DATA LISTING:
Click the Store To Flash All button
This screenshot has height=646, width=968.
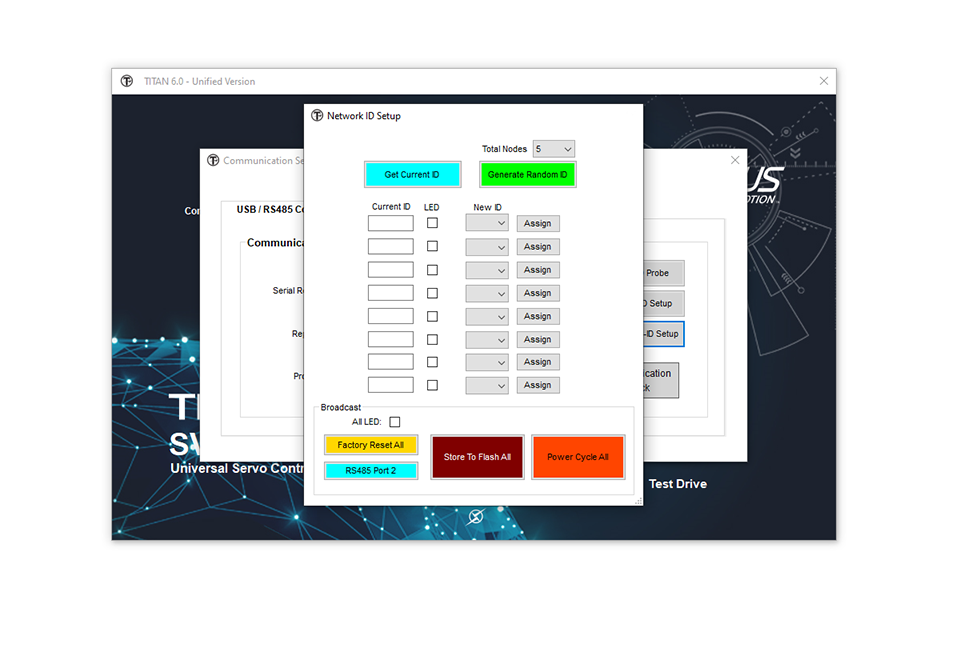pyautogui.click(x=477, y=457)
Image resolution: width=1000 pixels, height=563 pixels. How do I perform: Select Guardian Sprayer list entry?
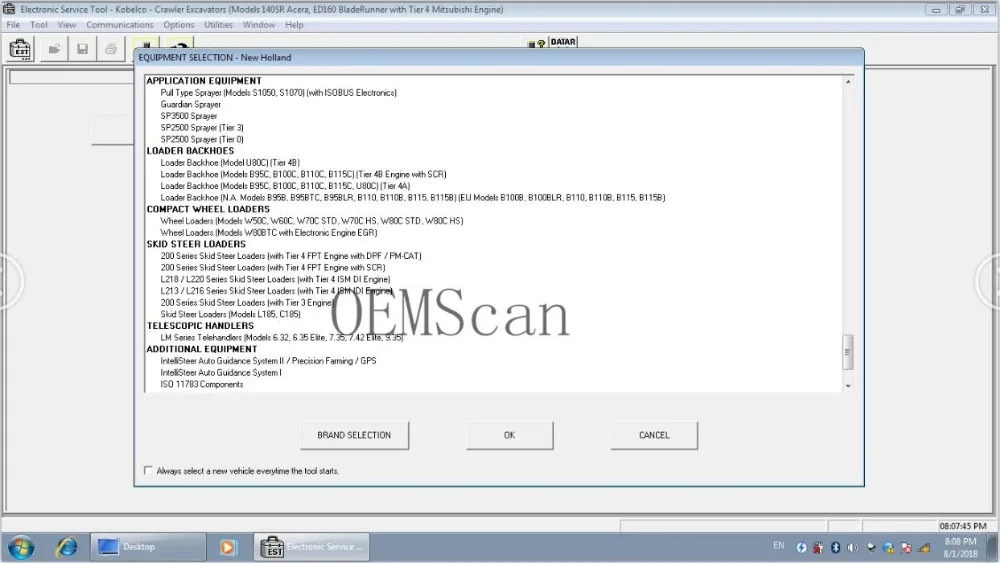pyautogui.click(x=191, y=105)
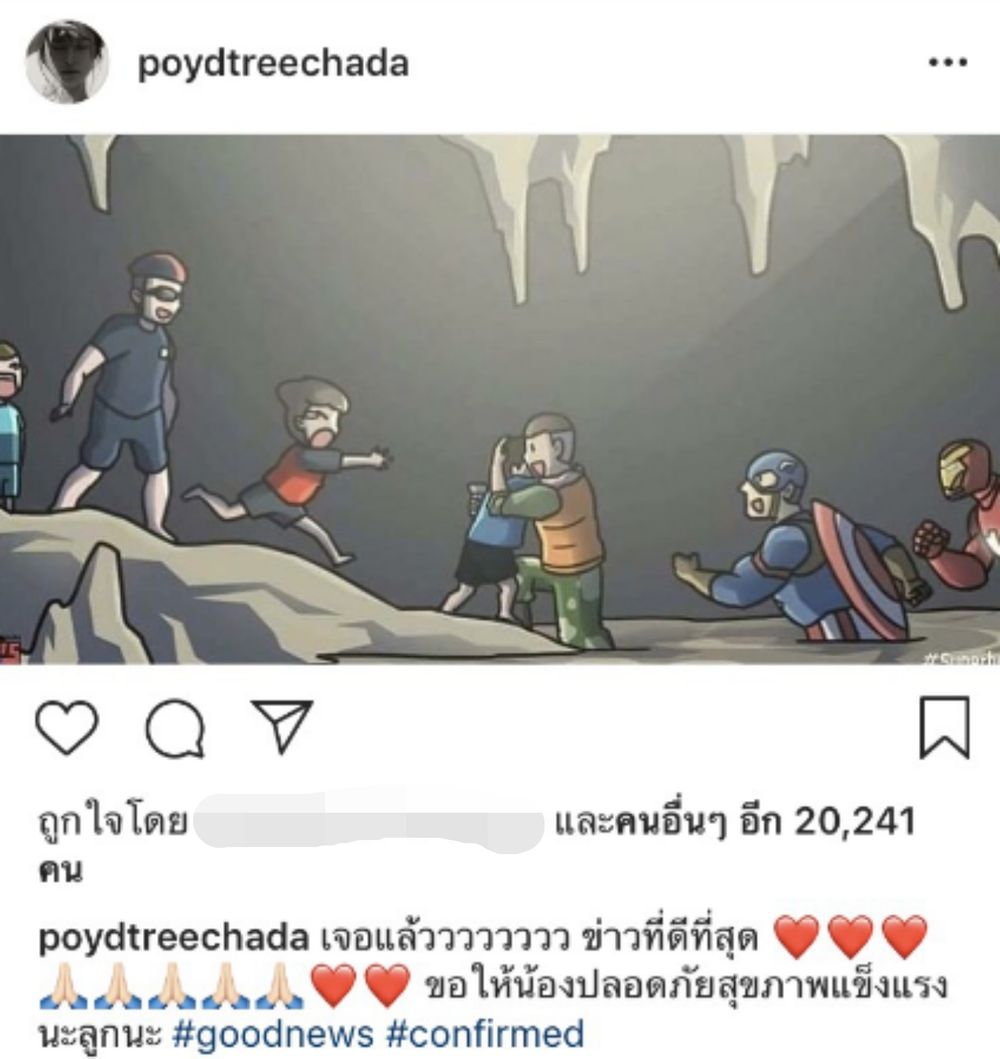Share post with paper plane icon
Image resolution: width=1000 pixels, height=1059 pixels.
coord(282,726)
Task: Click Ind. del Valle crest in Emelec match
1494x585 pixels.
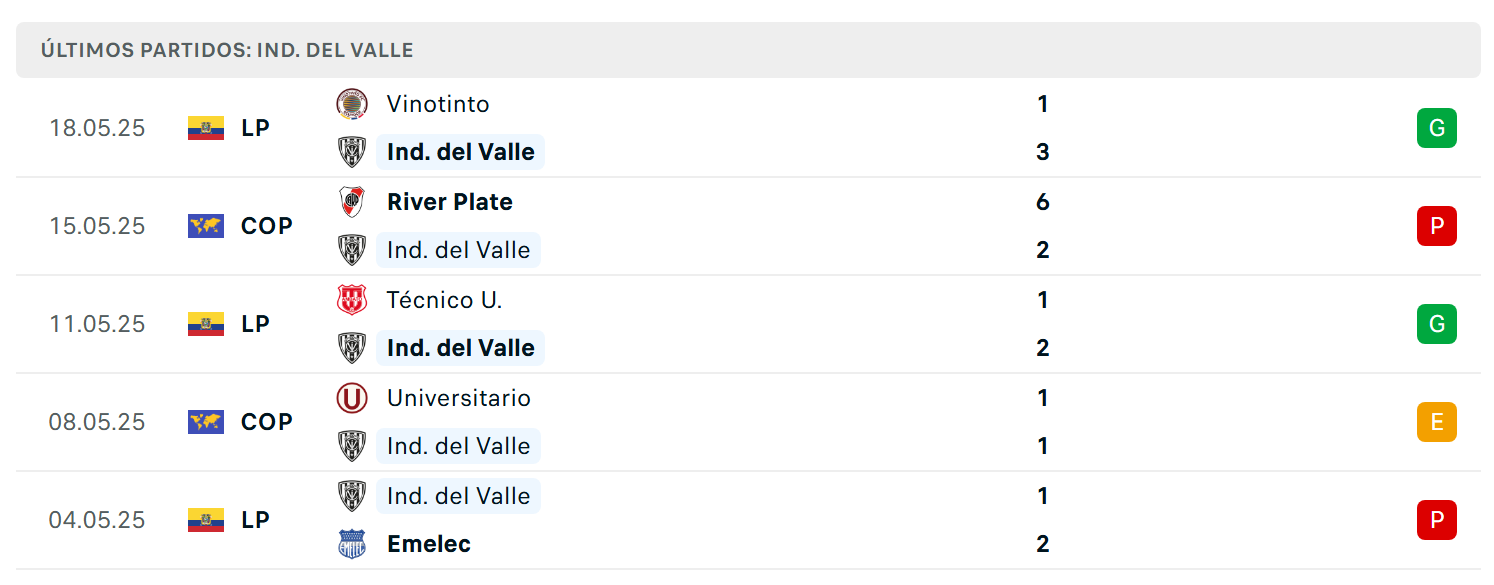Action: click(x=352, y=496)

PROBLEM DETAILS:
Starting with the first entry and ending with the last, reproduce the listing exactly, without its pictures.

OUTPUT FOR THIS EXERCISE:
Click the Store To Flash All button
This screenshot has height=646, width=968.
pyautogui.click(x=477, y=457)
Image resolution: width=1000 pixels, height=563 pixels. How do I perform: Select Guardian Sprayer list entry?
pyautogui.click(x=191, y=105)
Share post with paper plane icon
Image resolution: width=1000 pixels, height=1059 pixels.
coord(282,726)
Task: Click Ind. del Valle crest in Emelec match
1494x585 pixels.
Action: click(x=352, y=496)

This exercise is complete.